Theoretically, soil erodibility is a certain value that refers to a soil layer independent of its status, coverage, or porosity. Therefore, predicting soil erodibility is a function of only the chemical and physical properties of the soil layer. The USLE method instructs one to measure erodibility under the seedbed condition [34]. The PESERA model (Equation (4)) does not take into account soil status; therefore, in this case, the seedbed condition was also selected to be the standard. Thus, the soil erodibility (K factor) was determined for each single precipitation event using both the MUSLE and PESERA methods (Figure 5).
However, although both methods calculate soil erodibility, they are not the same in terms of interpretation. Therefore, the values are comparable within methods but not between models. The PESERA method indicated no significant difference between PT and CT erodibility, whereas the soil layer under PT had significantly higher erodibility (p < 0.05) based on the MUSLE method. Both methods calculate soil erodibility based on runoff volume; however, the MUSLE method considers runoff intensity, whereas the PESERA method operates only with slope steepness. Therefore, in the present case, the MUSLE method is more suitable for indicating changes in erodibility due to variation in properties of the same soil. Accordingly, differences, for instance, in aggregate stability can hardly affect erodibility predictions [54].
Fitting a function onto erodibility factor of Equation (4), all treatments have different theoretical erodibility results (Figure 6). It is true again that long-term CT decreased the theoretical soil erodibility throughout the year independent of the actual soil status; however, the lowest difference was found under the cover crop condition. This was expected, as crop cover protects the soil surface and therefore mitigates the role of the current physical soil properties in erosion control. On the other hand, the difference highlights the filtering effect of plant residuals left on the surface via CT, as was also reported by Alliaume et al. [14]. The highest difference was found under the seedbed condition, which likely from the changes in the physical soil properties after cultivation.

+ + + +

[Problems to solve]
1. In the soil erodibility passage, why was the seedbed condition chosen as the standard for the PESERA model?
2. Reproduce the part of the soil erodibility passage starting with "However, although both" and going on through "erodibility predictions [54].".

[Information provided]
+ + + +

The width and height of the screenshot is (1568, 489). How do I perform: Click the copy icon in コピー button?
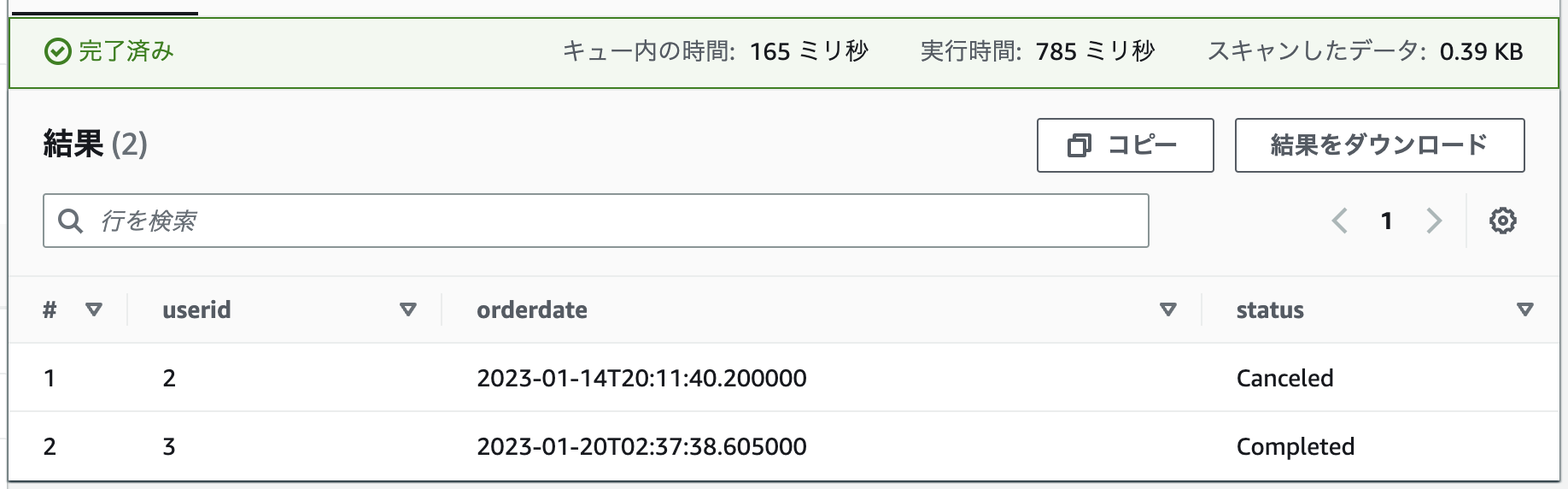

+ + + +

[In response]
1. The PESERA model does not take soil status into account. The seedbed condition was therefore selected as its standard, matching the USLE method's instruction to measure erodibility under the seedbed condition.

2.
However, although both methods calculate soil erodibility, they are not the same in terms of interpretation. Therefore, the values are comparable within methods but not between models. The PESERA method indicated no significant difference between PT and CT erodibility, whereas the soil layer under PT had significantly higher erodibility (p < 0.05) based on the MUSLE method. Both methods calculate soil erodibility based on runoff volume; however, the MUSLE method considers runoff intensity, whereas the PESERA method operates only with slope steepness. Therefore, in the present case, the MUSLE method is more suitable for indicating changes in erodibility due to variation in properties of the same soil. Accordingly, differences, for instance, in aggregate stability can hardly affect erodibility predictions [54].